Meta e YouTube são condenados em decisão inédita por danos ligados ao uso de redes sociais

Sentença, considerada um marco, pode influenciar uma série de processos semelhantes contra empresas de tecnologia
Redação
25/03/2026 | 21:10

Um júri do Tribunal Superior da Califórnia, em Los Angeles, decidiu nesta quarta-feira 25 que as plataformas Meta e YouTube contribuíram para prejuízos à saúde mental de uma jovem usuária, ao oferecerem produtos considerados altamente viciantes.
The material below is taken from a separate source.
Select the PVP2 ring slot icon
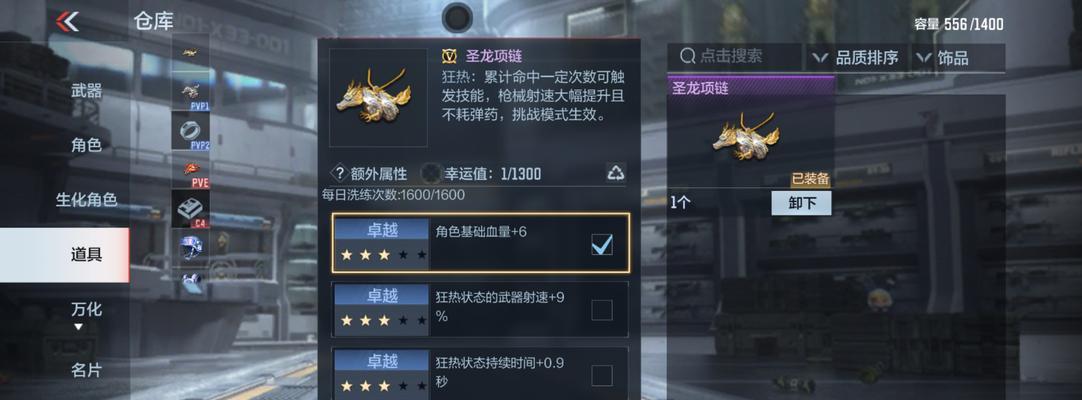1082x400 pixels. (190, 131)
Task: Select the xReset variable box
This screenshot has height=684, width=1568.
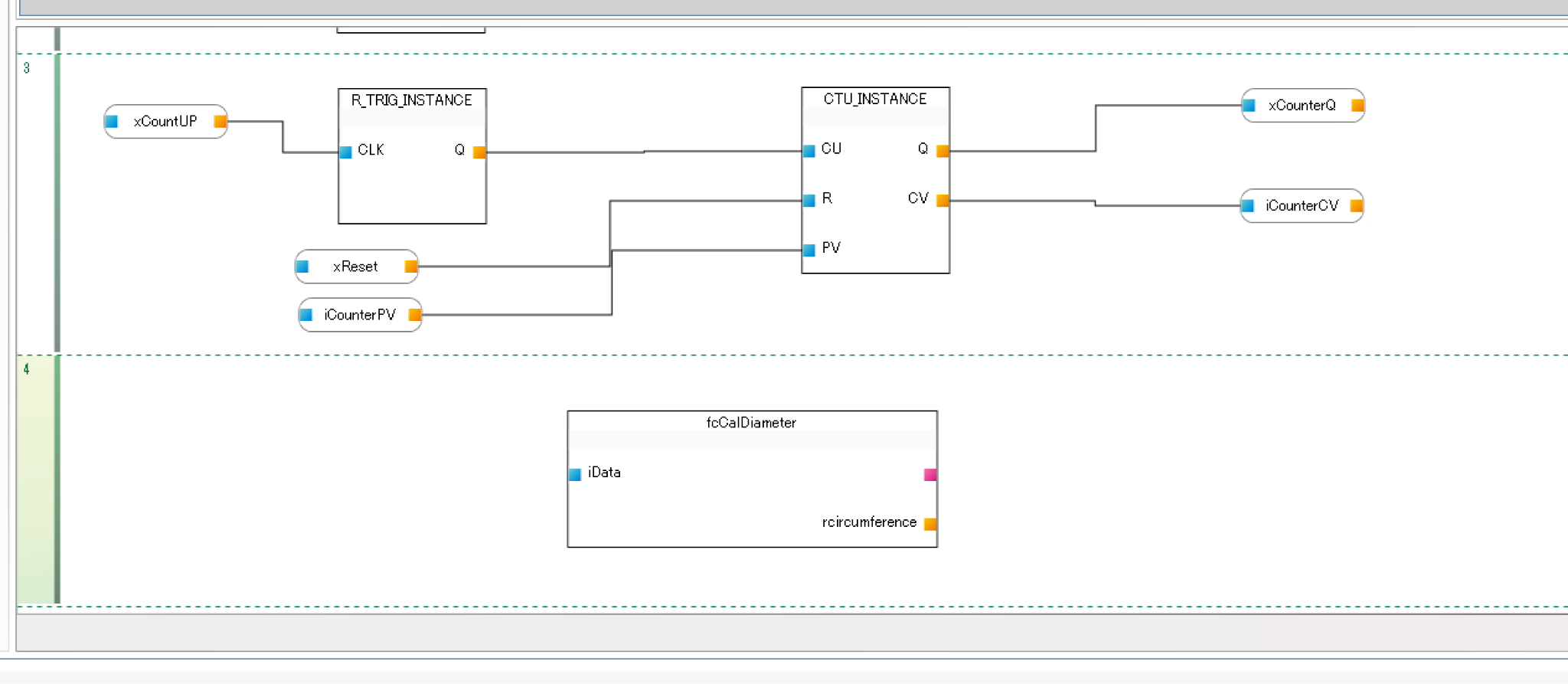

A sentença, considerada um marco, pode influenciar uma série de processos semelhantes contra empresas de tecnologia.

O julgamento teve início no mês passado e o júri levou mais de uma semana para chegar ao veredicto. Pela decisão, as duas empresas deverão pagar cerca de US$ 3 milhões por danos morais e prejuízos financeiros. A Meta ficará responsável por 70% do valor, enquanto o YouTube responderá pelo restante.

Com maioria, STF retoma quarta-feira julgamento sobre redes sociais - Foto: Marcello Casal jr/Agência Brasil
Meta e YouTube são condenados em decisão inédita por danos ligados ao uso de redes sociais - Foto: Foto: Marcello Casal jr/Agência Brasil

Em resposta, um porta-voz da Meta informou que a empresa “discorda respeitosamente do veredicto” e avalia medidas jurídicas. Já o YouTube não se manifestou até o momento.

A ação foi movida por uma jovem de 20 anos, identificada como KGM, que alegou ter desenvolvido problemas como ansiedade e depressão em decorrência do uso intensivo das plataformas. Segundo a acusação, mecanismos como rolagem infinita e sistemas de recomendação baseados em algoritmos teriam contribuído para tornar a experiência altamente viciante, comparável a produtos como cigarros ou jogos de azar.

O júri, formado por sete mulheres e cinco homens, ainda deverá analisar a aplicação de eventuais danos punitivos, que podem elevar o valor da indenização caso seja comprovada conduta dolosa ou fraudulenta por parte das empresas.

O caso integra um conjunto mais amplo de ações movidas por adolescentes, escolas e autoridades estaduais contra grandes plataformas digitais, incluindo também empresas como TikTok e Snap, dona do Snapchat. Essas duas companhias firmaram acordos com a autora antes do início do julgamento, em termos que não foram divulgados.